Ursula Martinez’s Free Admission is a one-person performance that actively defies any attempt at ‘conventional’ categorisation. It tiptoes very deliberately along the fine line between absurdity and reality, reflecting of course, how frequently the two overlap. Her current run at the Soho essentially consisted of an hour of anecdotes, insights and reflections, each rapped off one after the other with almost every sentence beginning with the word ‘Sometimes…’. The lilting structure created a warped, almost transposed form of observational humour. The mingling of anecdote and insight is theoretically comedic, but in actuality is far more complex than this: a constant juxtaposition of tragedy with laughter-demanding witticism meant the show ends up consistently, and deliberately it seems, undermining its own notion of comedy.
It is an accomplished albeit unsubtle tactic. The oscillation between humour and deadpan reflection means that audiences are confronted with truths about racism, sexual assault or sexism, as well as countless other pressing topics that are indeed necessary issues for debate and performance. Given the cursory and expansive way in which Martinez presented herself however, she never really seemed to confront the wider permutations and intricacies of the issues she discussed, but instead ensconced them in fresh doses of comedy. The show inhabits a space that is a reaction against the fallacies of reality, rather than one that confronts it. The didacticism that Martinez supposedly aspired towards felt largely undercut by an underwhelming structure: simply naming and listing various injustices did not feel like going a long way to showing the true seriousness of their existence.

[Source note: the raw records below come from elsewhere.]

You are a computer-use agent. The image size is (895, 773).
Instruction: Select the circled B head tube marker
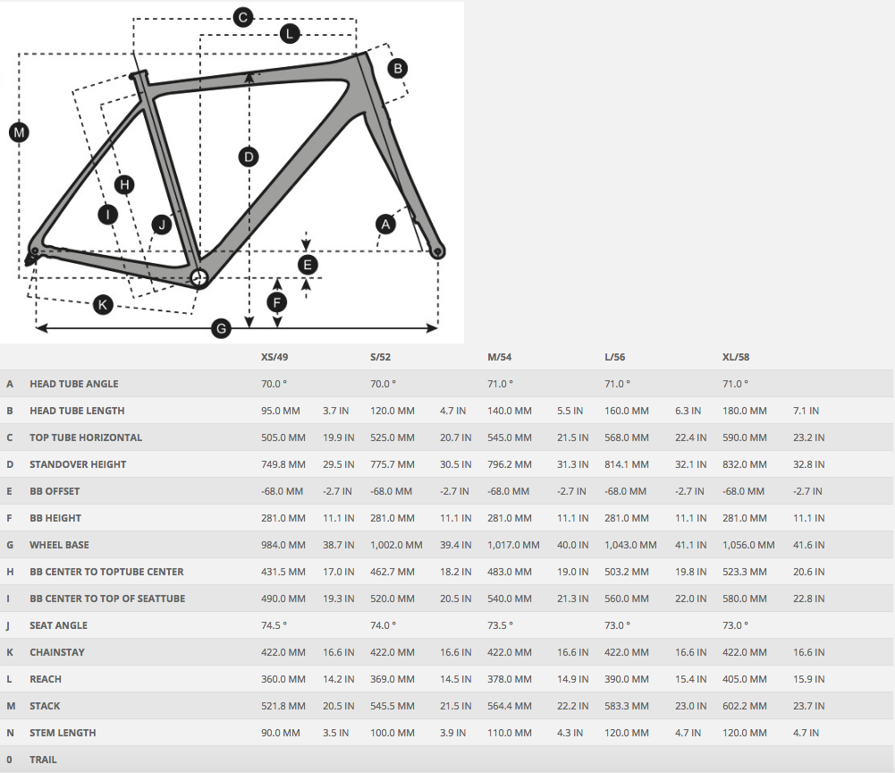pos(398,69)
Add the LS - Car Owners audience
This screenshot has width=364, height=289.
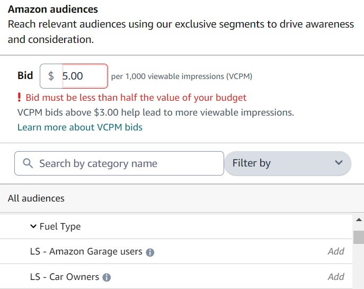[335, 277]
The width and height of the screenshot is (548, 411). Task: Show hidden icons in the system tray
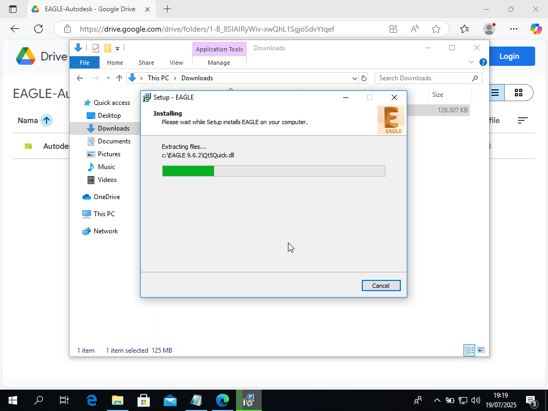click(437, 400)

While this was certainly problematic, Martinez did succeed in a number of respects. Free Admission managed to show the manifestations of the true absurdity of reality – be they funny or not. In a show laden with truisms, it is only right and correct that some of these reflect deeper and less heartwarming truths. For the most part, of course, this is a scintillating performance, but one that actively tries to come with a hard edge. Not all of it, it must be said, was loaded with commentary and incisive attack, with some fantastic one-liners: ‘Sometimes, I was convinced my ex-girlfriend deliberately faked not having orgasms’.

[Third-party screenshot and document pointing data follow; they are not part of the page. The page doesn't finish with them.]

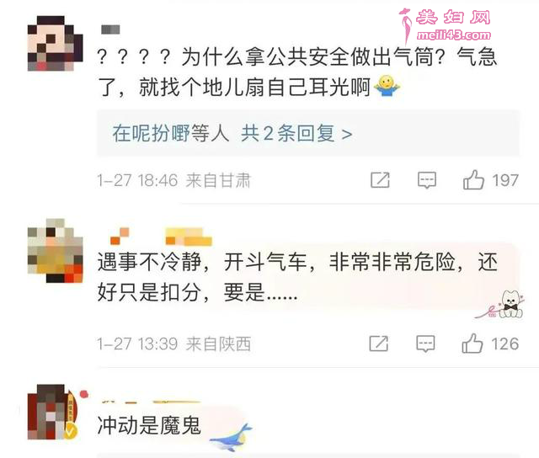This screenshot has width=539, height=458.
Task: Open the second commenter's pixelated avatar
Action: click(55, 251)
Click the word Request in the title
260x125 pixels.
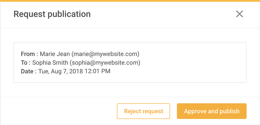tap(29, 14)
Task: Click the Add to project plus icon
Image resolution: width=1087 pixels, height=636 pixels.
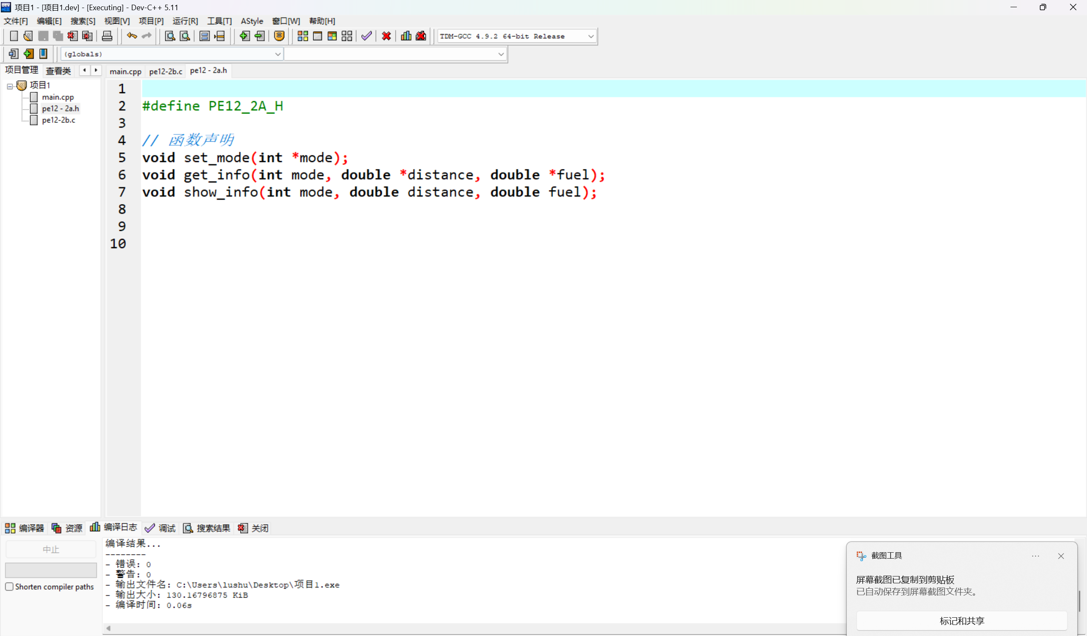Action: pyautogui.click(x=244, y=36)
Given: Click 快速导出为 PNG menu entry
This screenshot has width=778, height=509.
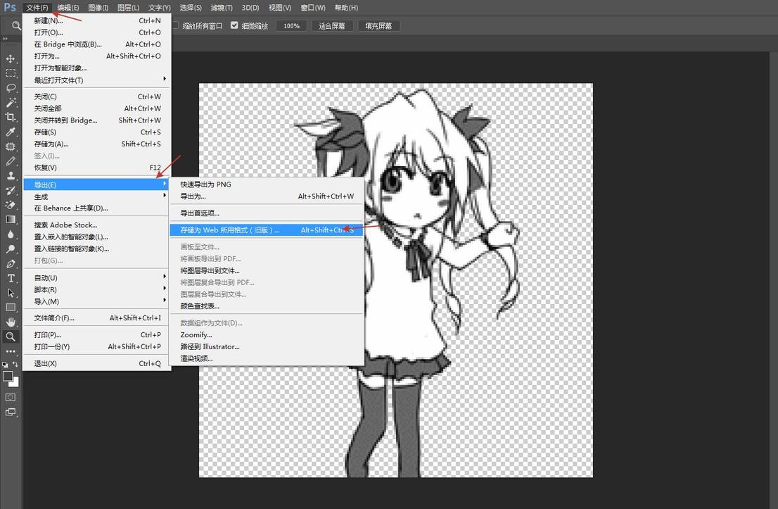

By far the most intriguing and inspired aspect of Martinez’s show is her choice to deliver almost all of it whilst constructing a solid brick wall onstage. Emerging with a tray of cement and a hidden pile of bricks, understatedly and methodically she slowly but surely piles the bricks on top of each other, and, with each brick laid, we as an audience are able to see less and less. It is a fantastically ambiguous symbol, and can be read in a volume of different ways: an appropriation of a masculine stereotype, an active defiance of the audience by interfering with their ability to see, a sad reflection of ideological divides? Or maybe even a literal fourth wall constructed on stage? Every interpretation is potentially valid, and there was certainly a rhythmic soothing to the process of watching the wall being built.

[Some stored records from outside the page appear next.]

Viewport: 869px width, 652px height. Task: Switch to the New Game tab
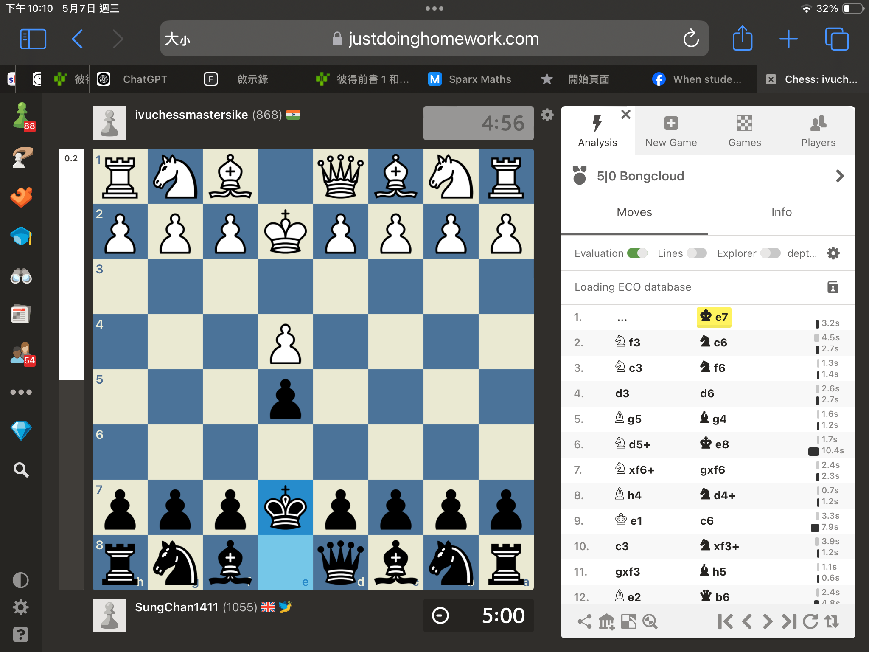[x=671, y=131]
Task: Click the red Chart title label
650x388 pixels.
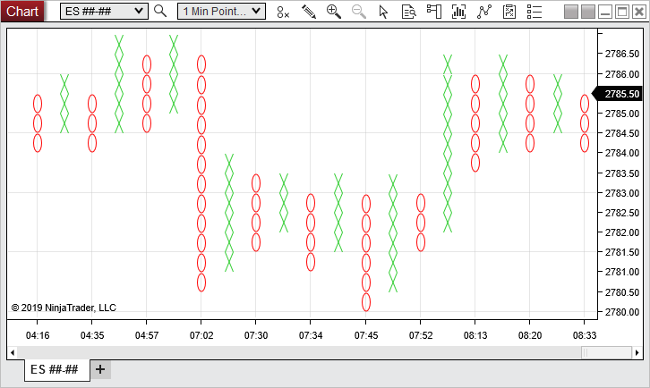Action: pyautogui.click(x=22, y=11)
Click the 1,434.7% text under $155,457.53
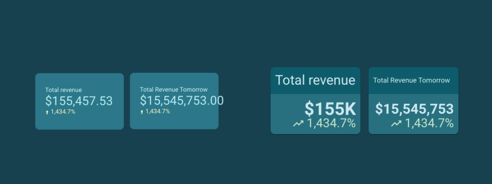492x184 pixels. [x=63, y=111]
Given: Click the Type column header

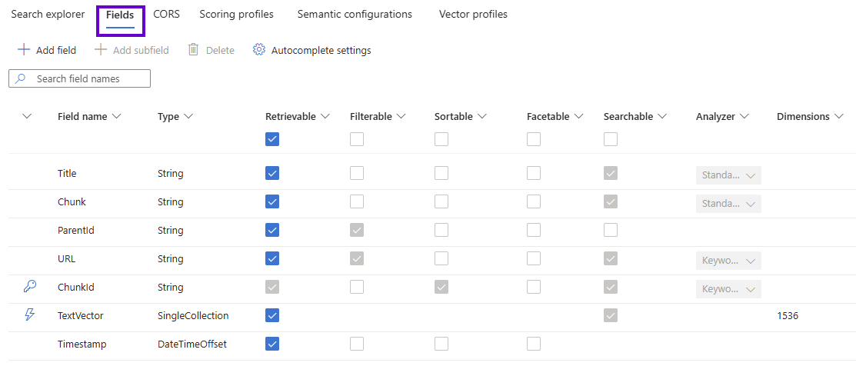Looking at the screenshot, I should pos(168,116).
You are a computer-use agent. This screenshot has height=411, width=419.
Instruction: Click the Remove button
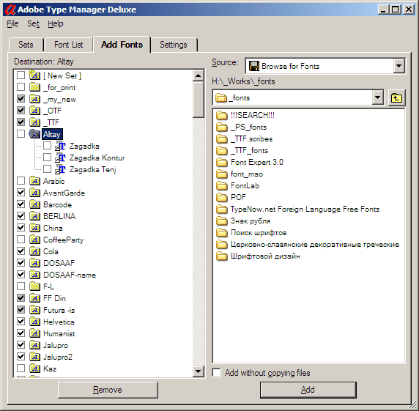pyautogui.click(x=108, y=390)
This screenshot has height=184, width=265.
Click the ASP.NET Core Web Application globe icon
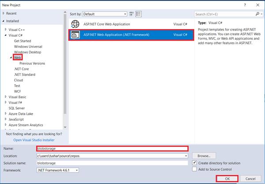pos(76,24)
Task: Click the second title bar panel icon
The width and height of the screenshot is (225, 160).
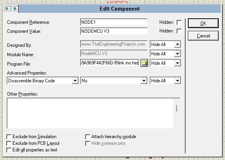Action: click(16, 9)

Yet for all that, as a naked Martinez strolled defiantly out onto a wet Soho street to the sound of the Rocky theme, the performance somehow felt as though it never quite hit the nail on the head. For the most part it was pensive, or contemplative, and despite its ending, it felt as though Martinez never managed to issue a rallying cry she was aspiring towards. Instead, she held up a bluntly accurate mirror to the audience, and it was an hour of revelation at its most cutting.